| Task instructions |
Write out an exact copy of the line containing "You are a computer-use" and all lines that follow it in the data below, leaving out pictures.
=====
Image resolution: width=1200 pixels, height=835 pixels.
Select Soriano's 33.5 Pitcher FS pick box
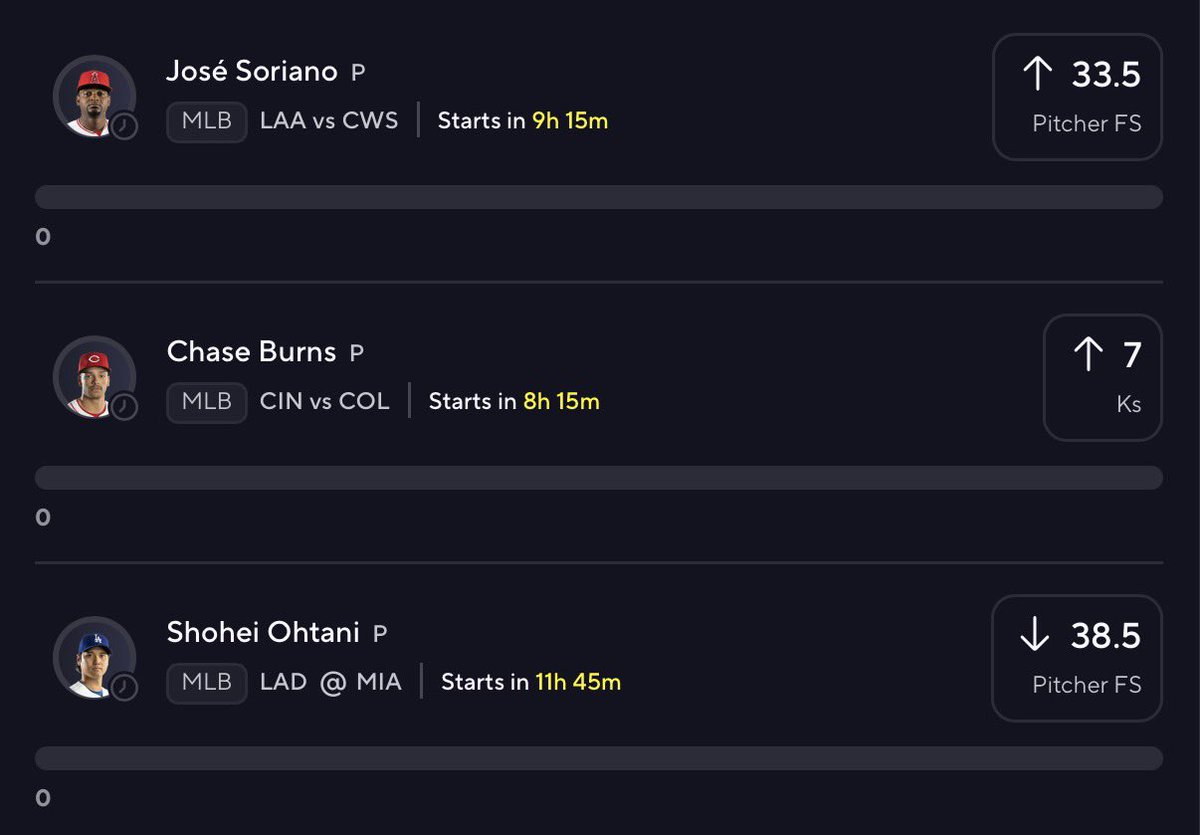[x=1077, y=97]
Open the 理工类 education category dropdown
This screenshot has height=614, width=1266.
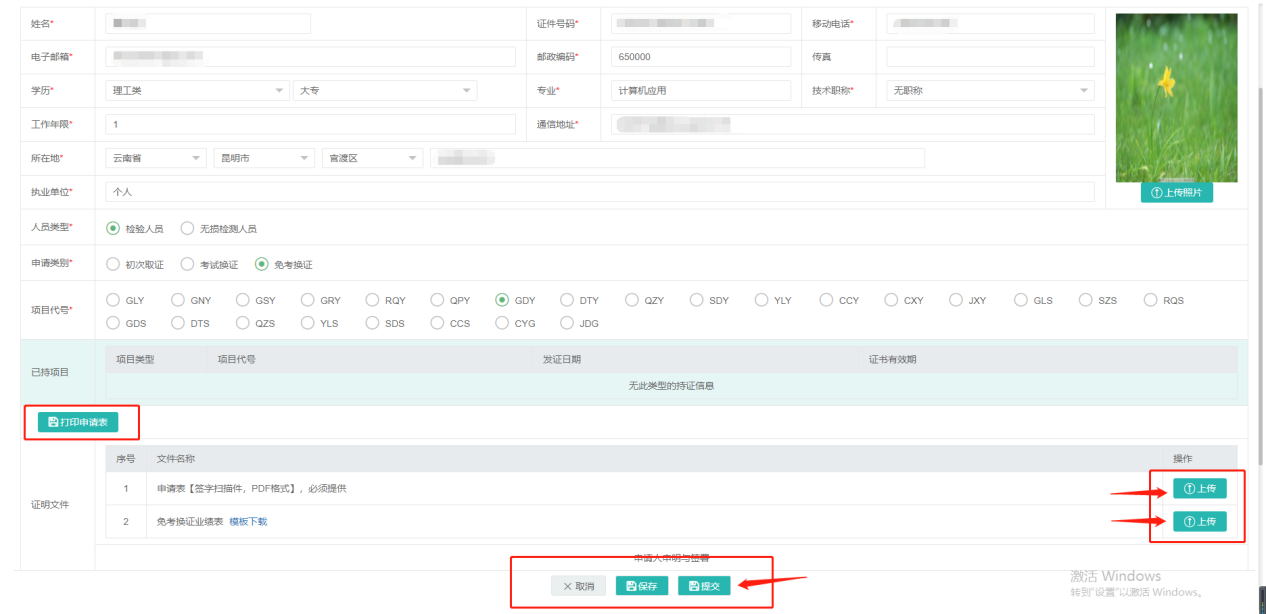pos(197,90)
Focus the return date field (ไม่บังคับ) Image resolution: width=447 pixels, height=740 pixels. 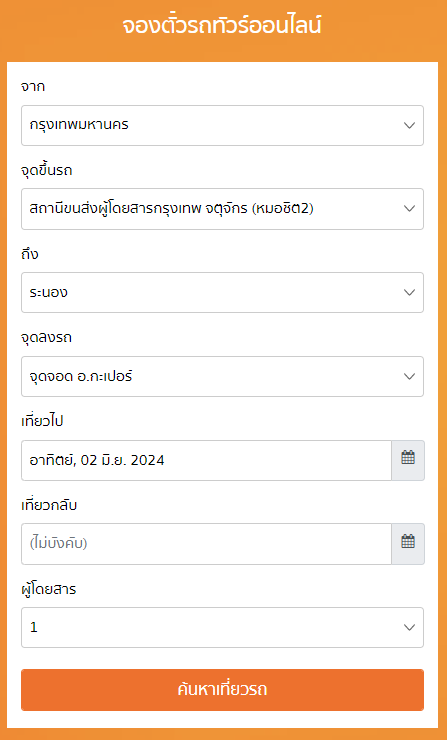click(206, 544)
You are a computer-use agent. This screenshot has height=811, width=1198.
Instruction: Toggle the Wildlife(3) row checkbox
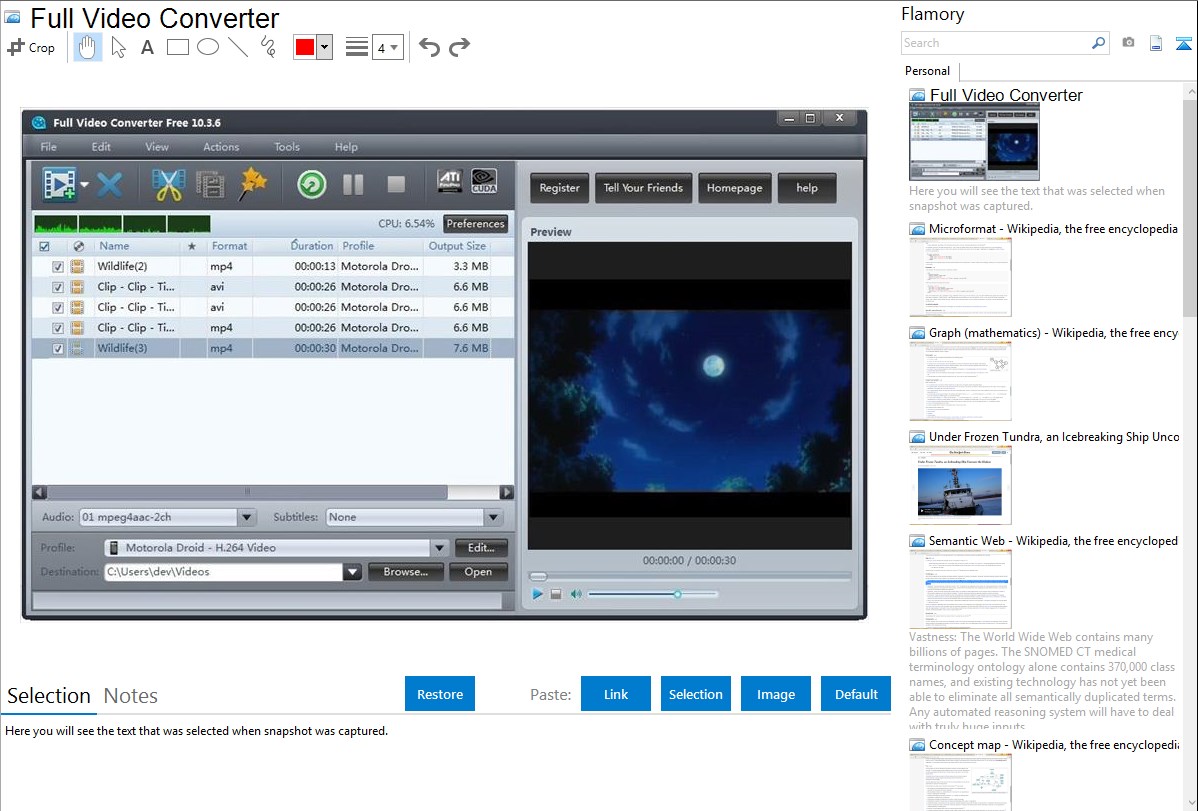pyautogui.click(x=58, y=349)
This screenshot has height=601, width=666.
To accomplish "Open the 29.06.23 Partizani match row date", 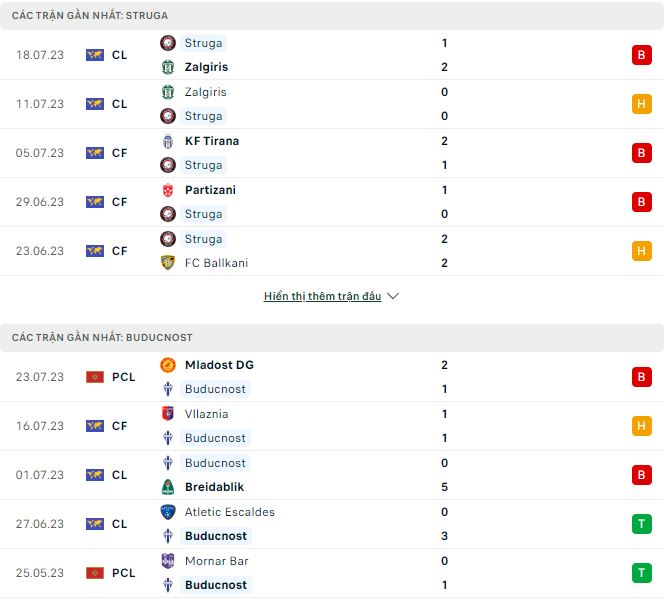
=====
| Solution |
You are a computer-use agent. This screenshot has height=811, width=1198.
Instruction: Toggle the Wildlife(3) row checkbox
pyautogui.click(x=58, y=349)
This screenshot has height=601, width=666.
To accomplish "Open the 29.06.23 Partizani match row date", 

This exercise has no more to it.